If index investors and other suboptimal buyers are distorting the markets, it should arguably present an opportunity for active managers to exploit. If so, then why have they not done better during the post global financial crisis period? The answer has to do with timing and timeframes.
Put another way, there will come a point when the misvaluations will become so compelling the pendulum will swing back toward active management. This should serve as a clarion call to talented, proven active managers. In 2009, Martijn Cremers and Antti Petajisto, finance professors at Notre Dame and Yale, respectively, published extensive research indicating that active managers whose equity funds had a larger active share (i.e., the absolute sum of portfolio holdings that differed from the benchmark index holdings) delivered the highest and most persistent returns. Similarly, their research showed that active funds with the lowest active share (“closet benchmarkers”) tended to underperform their benchmarks.

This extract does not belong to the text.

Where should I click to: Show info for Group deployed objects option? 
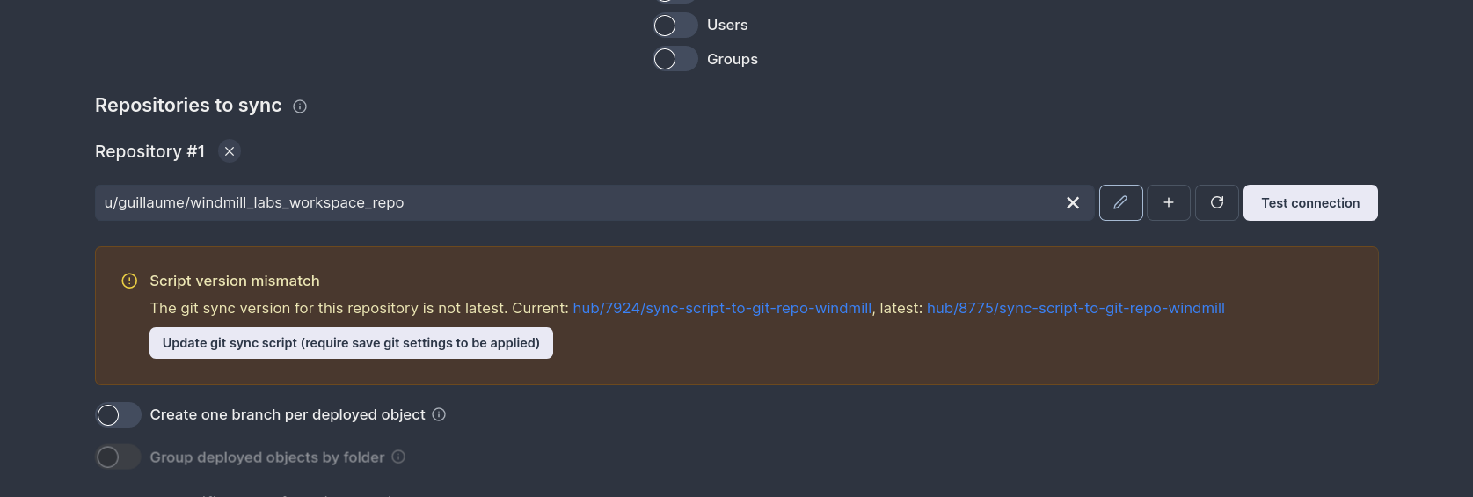(398, 457)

Whether it is stocks, bonds or other assets, an active manager with a rigorous top-down and bottom-up investment process and an outlook that vets the potential for a variety of both short- and long-term developments should be able to outperform a benchmark over time, adding value for investors.
Still, the recent statistics do not lie. As a group, many equity managers have underperformed and overcharged for active equity management. It appears too many closet indexers have disguised themselves as active managers, and with little result to show for it.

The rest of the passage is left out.